▶ _Stored data_:

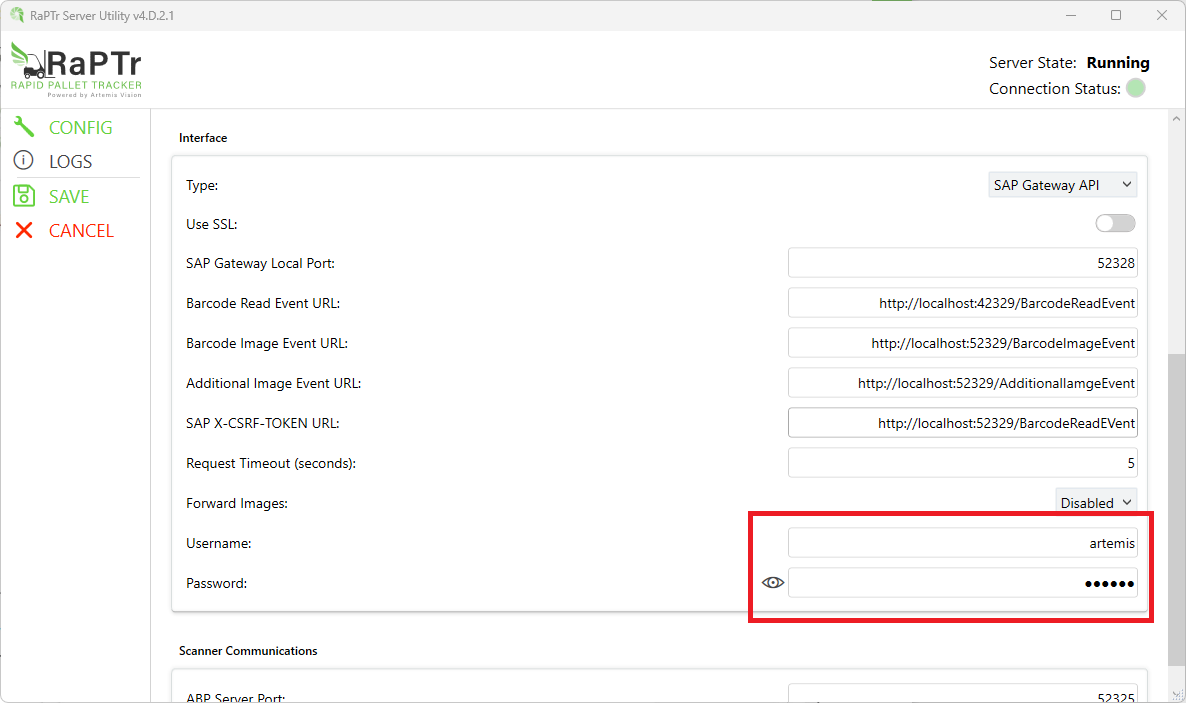The height and width of the screenshot is (703, 1186).
Task: Click the LOGS info icon
Action: click(x=24, y=161)
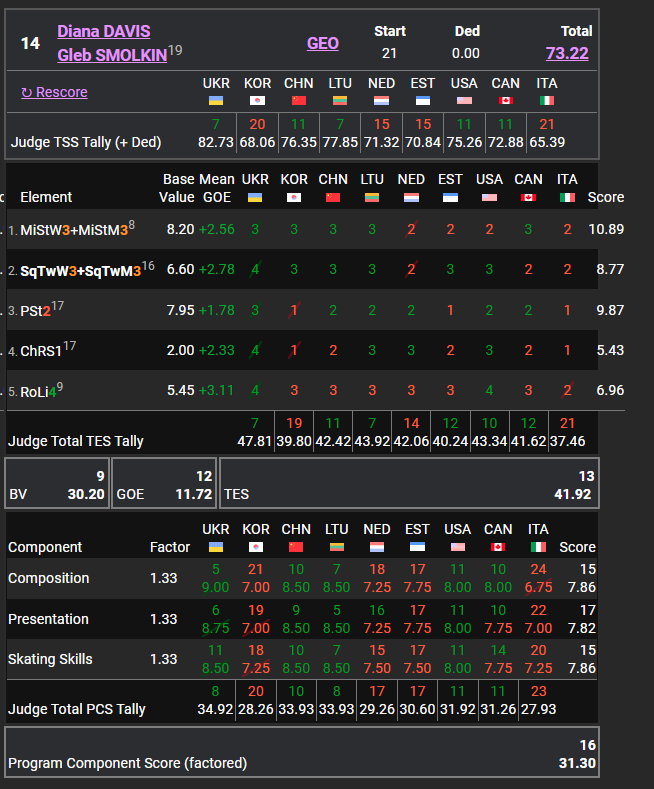Screen dimensions: 654x789
Task: Click the USA flag in top row
Action: click(464, 101)
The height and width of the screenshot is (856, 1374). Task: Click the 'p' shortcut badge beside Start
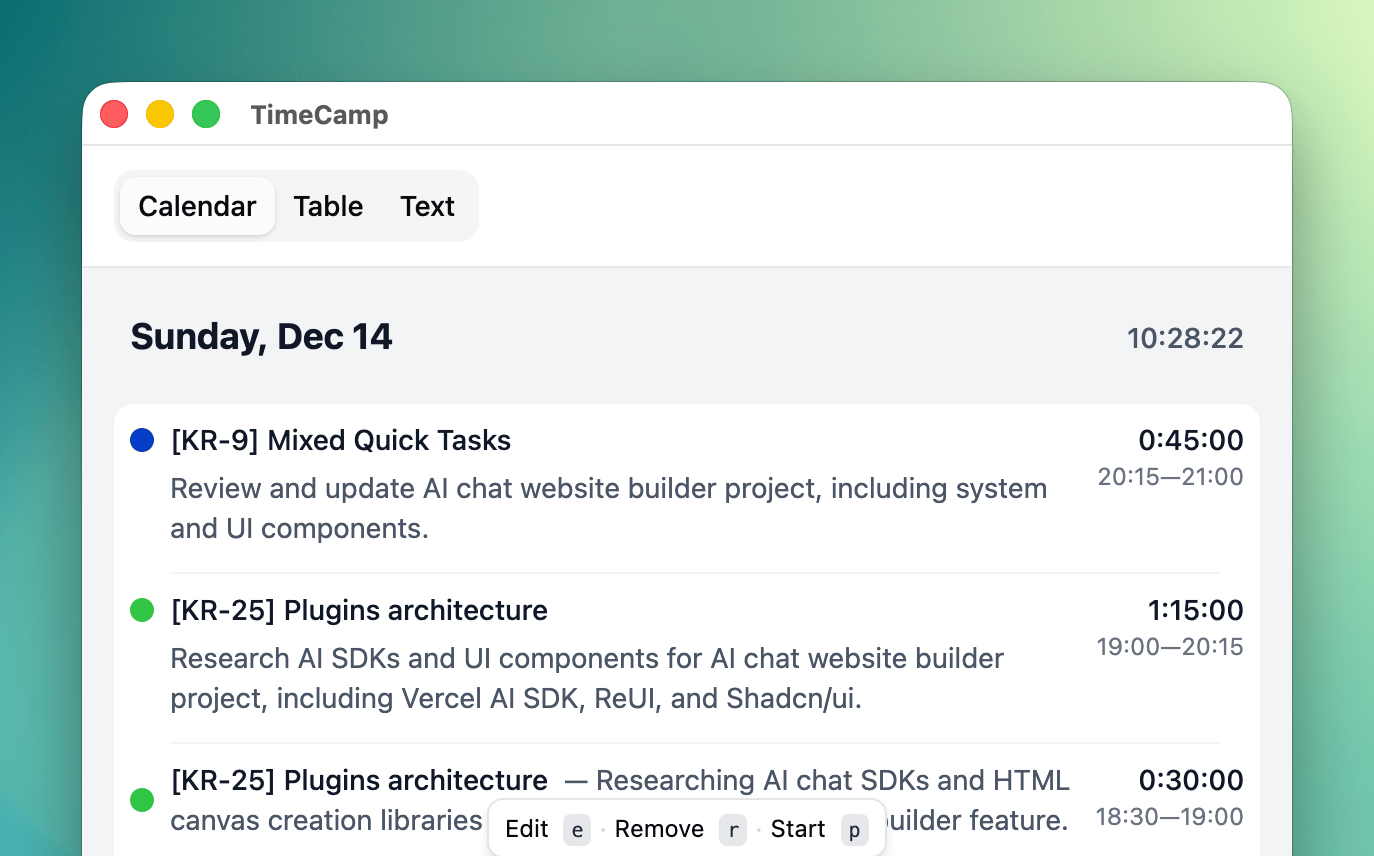pos(855,829)
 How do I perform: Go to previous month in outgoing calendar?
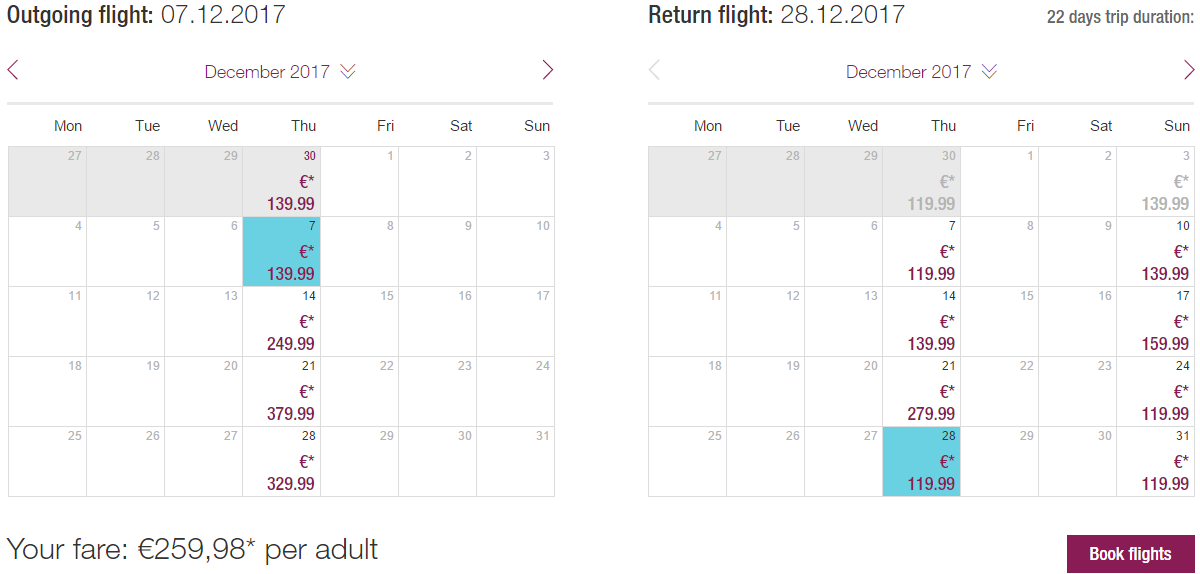[13, 70]
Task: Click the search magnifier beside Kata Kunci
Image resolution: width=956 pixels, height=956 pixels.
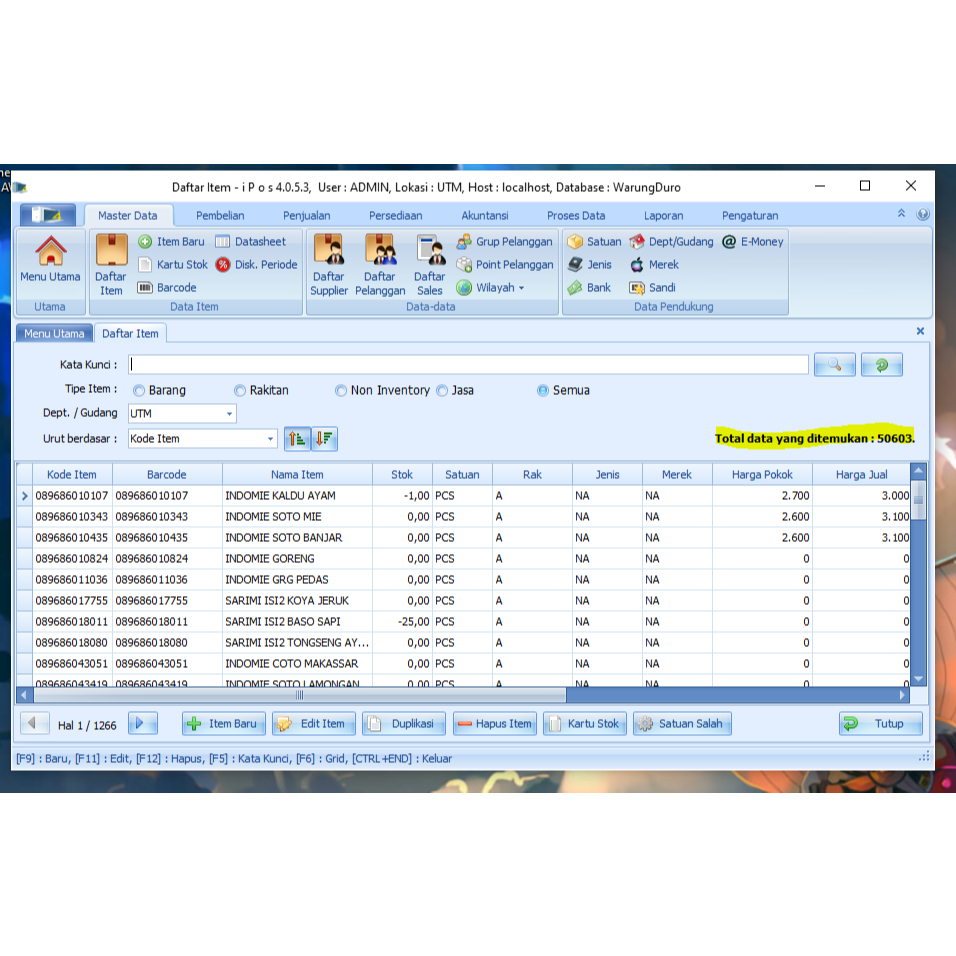Action: pos(835,364)
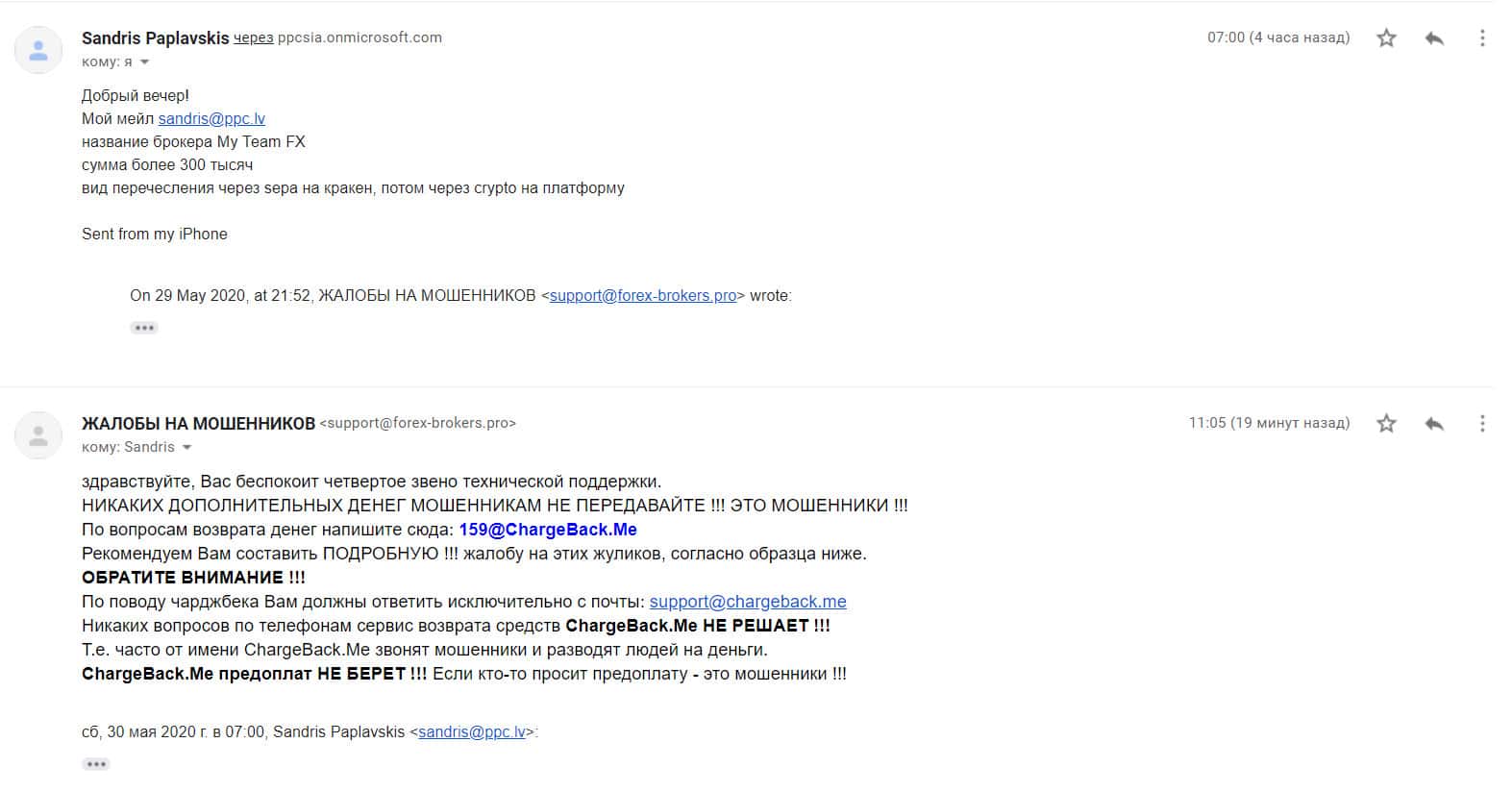This screenshot has height=792, width=1512.
Task: Open sandris@ppc.lv link in first email
Action: (x=211, y=119)
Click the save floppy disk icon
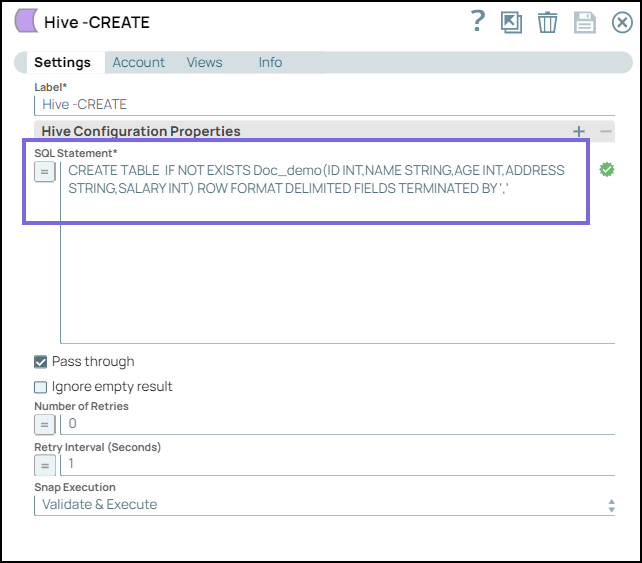The image size is (642, 563). coord(585,23)
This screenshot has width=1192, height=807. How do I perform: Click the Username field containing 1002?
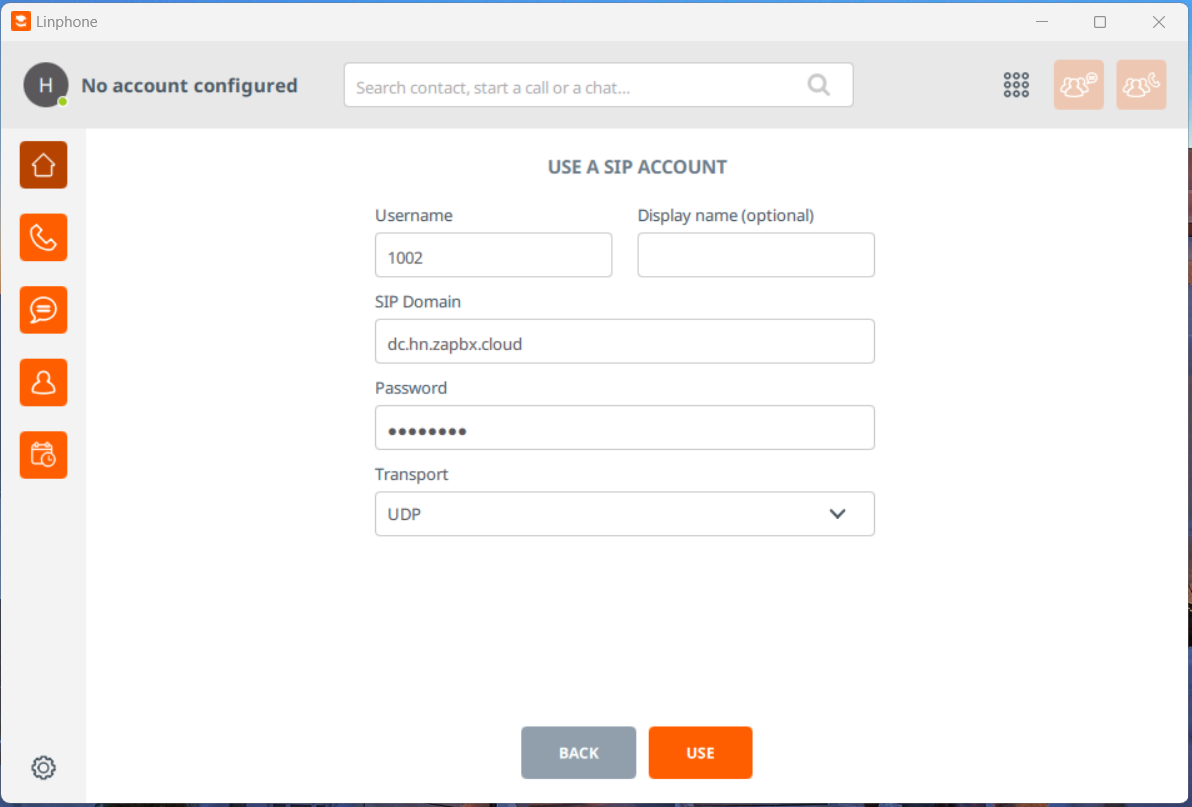(x=493, y=256)
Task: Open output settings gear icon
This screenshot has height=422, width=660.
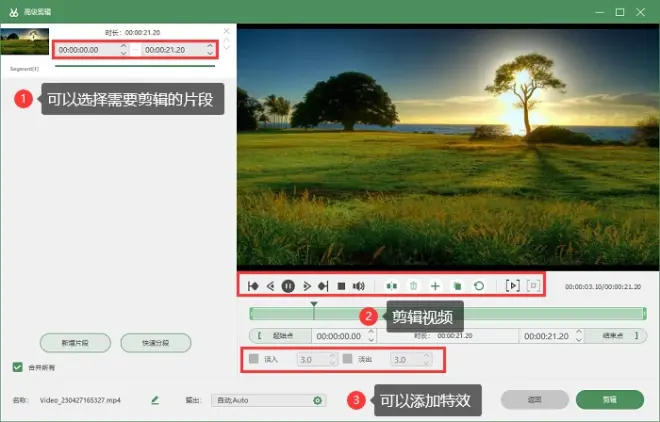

▶ _WHAT YOU HAVE TO DO_: Restate, word for word, each line from the line containing "Task: Open output settings gear icon" through the end of the entries above; the pictures are not part of the copy.

▶ _RESPONSE FOR THIS EXERCISE_:
Task: Open output settings gear icon
This screenshot has height=422, width=660.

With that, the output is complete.